Let’s look at some examples.

As we look at each example, remember that we are looking at both the individual sentence lengths as well as the sentence length pattern that the author creates.

EXAMPLE #1: “Rappaccini’s Daughter” by Nathaniel Hawthorne 1844

I have blocked out the words with color and included the word count at the end of each sentence so that we can see the over all sentence length pattern created by Hawthorne. 

 

 

In the first paragraph of this example, Hawthorne creates a swinging sentence length pattern where the first sentence is quite long (63 words), the second is only 20 words long, and then the third is 61 words long. The last two sentences are about the same length, which creates the erratic pattern that Hawthorne uses for most of the story: long, short, long, medium, medium.

I deliberately left the words visible in the two short sentences of the next paragraph because this is the point when Hawthorne breaks from the pattern he’s used for most of the story. 

Notice how the first three sentences are roughly the same length (between 20 and 33 words each). Hawthorne then uses 2 extremely short sentences (9 and 6 words each) to emphasize this moment of horror and panic: the main character, Giovanni, has made the startling realization that his touch and breath are now poisonous! Those short sentences in the middle really stand out, especially when compared to the 50-word sentence that directly follows them. 

 

 

EXAMPLE #2: “Hills Like White Elephants” by Ernest Hemingway 1927

Hemingway is known for his concise writing style: he uses short and direct phrasing that is often compared to the writing style of journalism. The narrator comes across like a reporter, and the emphasis is on the action and dialogue, rather than scene or description. We as readers can see the action through what the characters say to each other, but we don’t know every detail of the scene or setting.

In the following example, the two paragraphs I’ve chosen are coincidentally the only full paragraphs; the rest of the short story is entirely made up of dialogue between characters. I’ve blocked out the words with colors (and included the word count) for each individual sentence, so that we can visually see the pattern he creates.

The sentences range from 10 to 36 words in length, which makes the story feel brief, fresh, and uncluttered by description. Notice how the longer sentences are “inside” the paragraph, or sandwiched between shorter sentences, which makes the longer sentences more noticeable; the reader might pause on them, or perhaps even re-read them. The addition of those longer sentences also breaks up the monotony of the shorter sentences. 

 

EXAMPLE #3: Mrs. Dalloway by Virginia Woolf

For the most part, the words have been blocked out by color, and I’ve included the word count for each sentence.

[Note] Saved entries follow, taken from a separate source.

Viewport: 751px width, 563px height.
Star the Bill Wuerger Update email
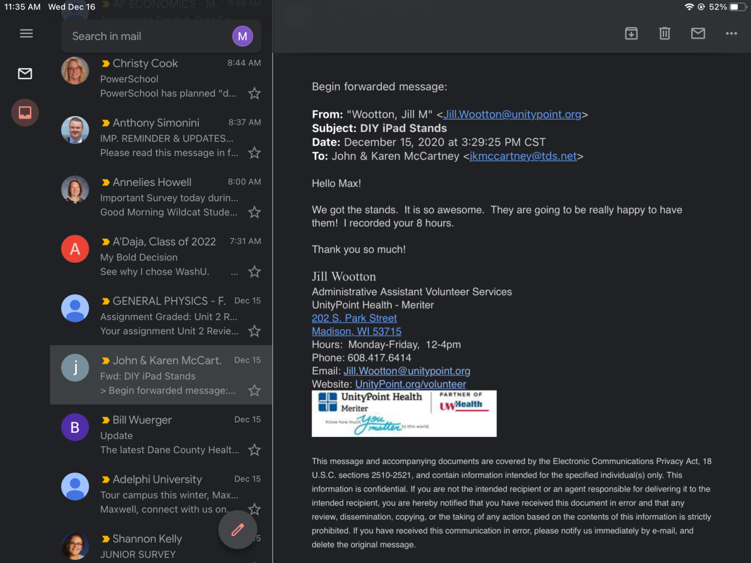(255, 450)
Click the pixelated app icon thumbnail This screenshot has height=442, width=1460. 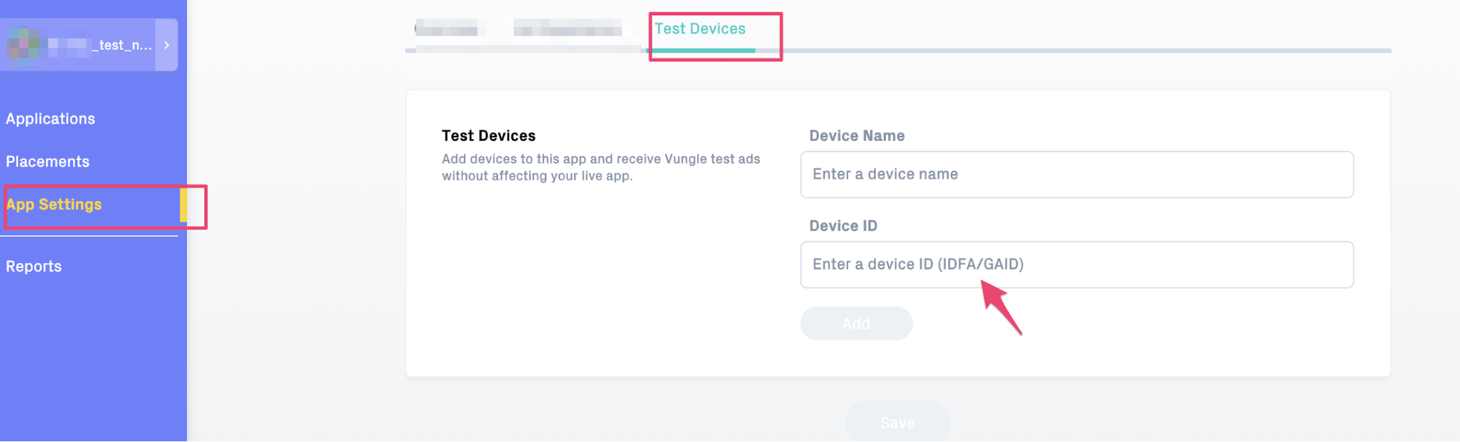tap(23, 45)
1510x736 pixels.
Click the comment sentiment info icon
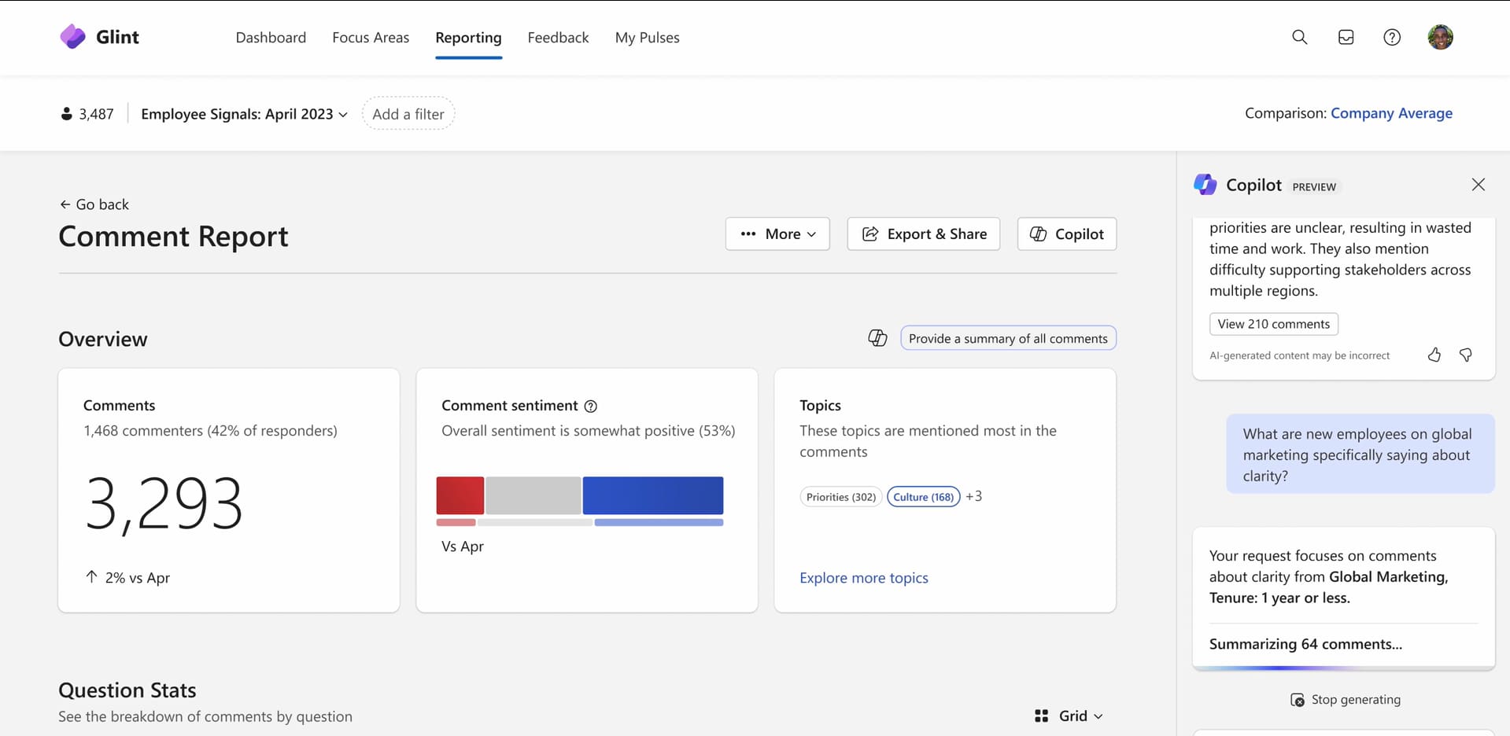tap(590, 407)
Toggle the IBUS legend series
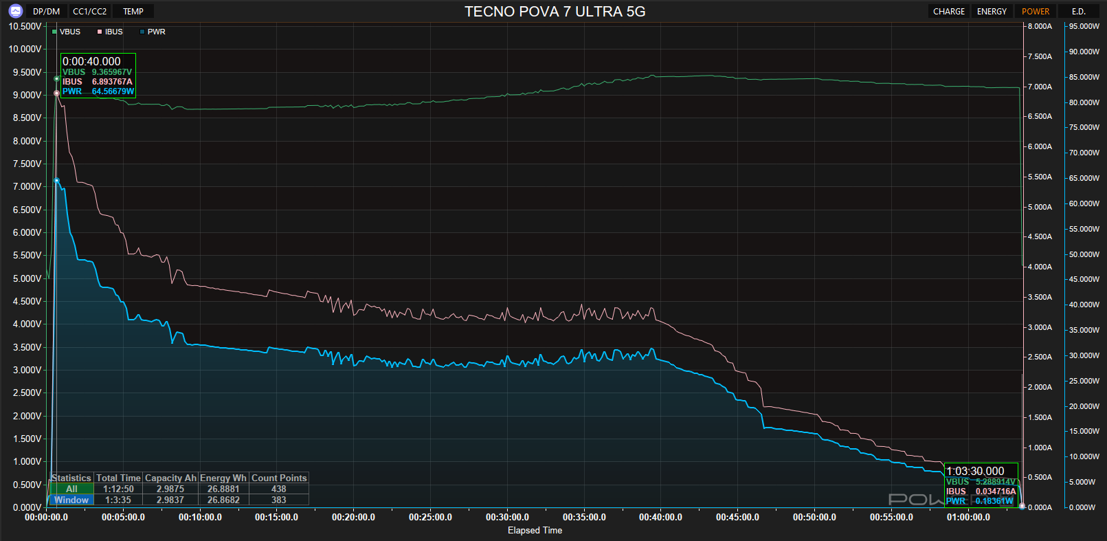The height and width of the screenshot is (541, 1107). point(110,32)
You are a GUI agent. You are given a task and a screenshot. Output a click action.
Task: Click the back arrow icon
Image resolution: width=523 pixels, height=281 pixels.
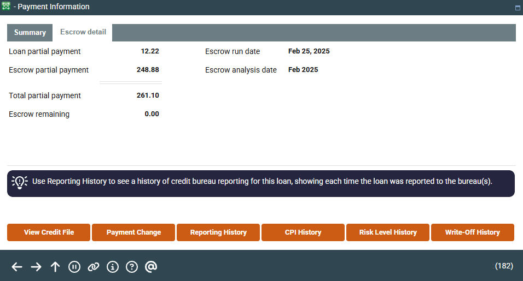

Because Virginia Woolf uses longer sentences, I’ve also included the punctuation marks so that we can see the length and structure of each sentence, as well as the overall pattern. I have deliberately left the words visible in the longest sentence in the example, so that we can see the phrases and clauses stacked on top of each other.

Woolf uses commas and semicolons to construct her long, associative sentences. She embeds lists, bits of dialogue, and parenthetical side comments within the larger structure of individual sentences to explore how memories, thoughts, and feelings intersect in the narrator’s mind. Remember that semicolons are used to connect closely related independent clauses, and that both commas and semicolons signal for the reader to pause slightly. The period, which Woolf hardly uses at all, signals a full stop.

Look at the longest sentence (99 words). There is dialogue punctuated with a question mark that would usually signal the end of a sentence, the end of a thought: “Musing among the vegetables?” However, there is no signal to start a new thought, or new sentence because Woolf does not capitalize the first word in the clause following the dialogue: was that it? Readers begin to understand that although there are several complete thoughts within each of Woolf’s long sentences, she uses punctuation and capitalization to group them together. In this way, she takes those complete thoughts and turns them into parts of a whole experience, or association.